Pada saat ini, ada sekitar 812 ekor sapi perah yang dimilik 216 peternak anggota KUPS Wono Lestari dengan tingkat kepemilikan dalam kisaran 4 hingga 6 ekoer perkepala keluarga. “Produksi susunya mencapai 5300 liter perhari, kendati demikian jumlah ini belum mencukupi kebutuhan Industri Pengola Susu atau IPS yang menjadi mitra mereka,”ungkap Bambang.

Karenanya, dalam upaya peningkatan produksi perah ini, Kabupaten Lumajang melakukan ekspansi ke sejumlah desa lain, seperti yang sudah dirancang dalam masterplan pengembangan perhutanan sosial melalui pendekatan IAD. “Bila saat ini baru satu desa ke depan dikembangkan menjadi 6 desa dengan menjadikan LMDH Wono Lestari sebagai bancmarknya,”tutur Dirjen kelahiran Penawangan, Kabupaten Grobokan, Jawa Tengah, 60 tahun silam ini.

Pisang dan ubi talas produk unggulan LMDH Wono Lestari Desa Burno. Suksesnya mereka mengembangkan perhutanan sosial, selalu sapi perah, menjadikan ekonomi Desa Burno berkembang pesat. ( Foto Mangabay)

Adapun sumber pembiayaan untuk pengadaan  sapi perah, disebutkan Dirjen Perhutanan Sosial dan Kemitraan Lingkungan, selain dari swadaya murni peternak, juga bersumber dari  KUR BNI.  “Kini banyak yang sudah menyelesaikan  KUR-nya hingga asset mereka bertambah,”tambahnya.

Dia mengatakan, bahwa dalam pemasaran hasil ternak, LMDH Wono Lestari Desa Burno, bermitra dengan PT Nestle. Perusahaan, lanjutnya, membutuhkan sedikitnya 10 ribu liter perhari, sesuai dengan kapasitas tangki timbunnya. Kondisi ini mengakibatkan biaya transportasi dibebankan kepada pertenak, hingga pendapatan peternak dari produksi susu ini belum optimal.

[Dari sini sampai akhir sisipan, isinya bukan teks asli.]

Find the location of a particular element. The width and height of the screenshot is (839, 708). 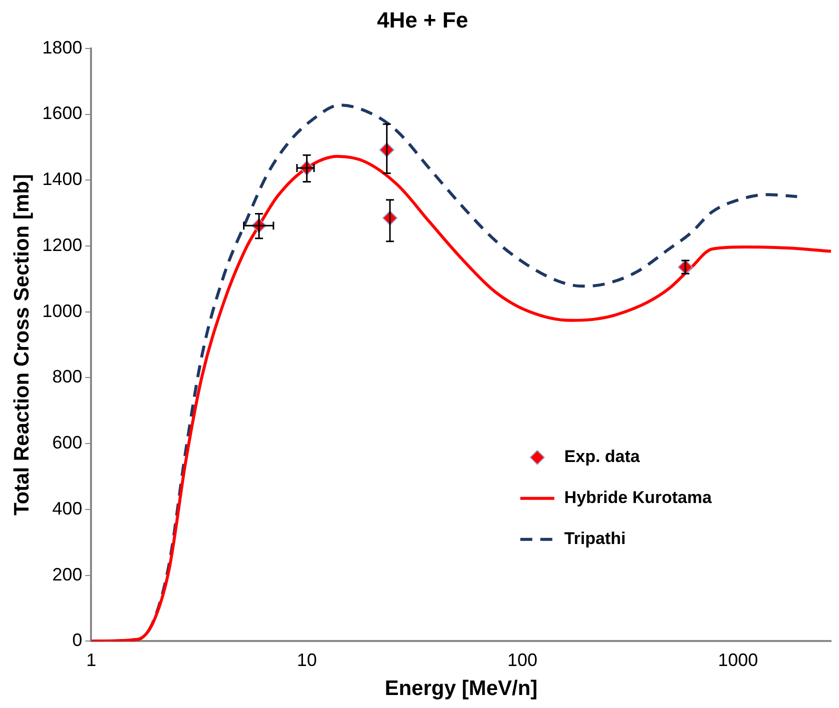

y-tick-label: 200 is located at coordinates (67, 574).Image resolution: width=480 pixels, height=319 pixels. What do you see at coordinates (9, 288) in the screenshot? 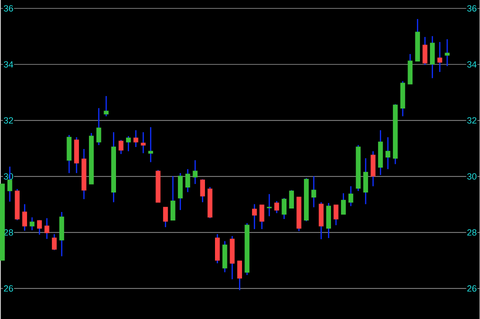
I see `y-tick-label: 26` at bounding box center [9, 288].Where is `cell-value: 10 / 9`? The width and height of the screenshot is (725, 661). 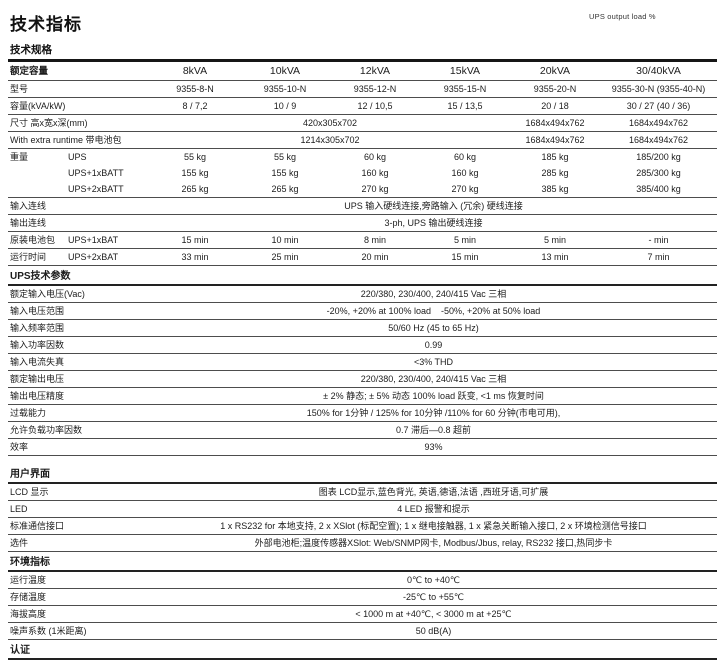 cell-value: 10 / 9 is located at coordinates (285, 106).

Sementara produk hilir dari hasil olahan produk agroforestry, seperti ubi talas, yang berperan sebagai off takers, kata Bambang Supriyanto, suatu usaha dagang yang dikelola seorang wanita bernama Siti Khoiriyah yang belakangan dikenal dengan sebutan “Ratu Talas”, bekerjasama dengan pabrikan di Jakarta.

“Ratu Talas” tidak hanya menampung dan membeli talas anggota LMDH Wono Lestari, tapi juga ikut membina dan membimbing, hingga produknya sesuai dengan permintaan pasar. “ ‘Ratu Talas” ikut membina petani kemudian mengolah talasnya menjadi produk home industri, bekerjasama dengan perusahaan produk makanan kita talas petani LMDH Wono Lestari, telah menasional,” cerita Bambang lagi.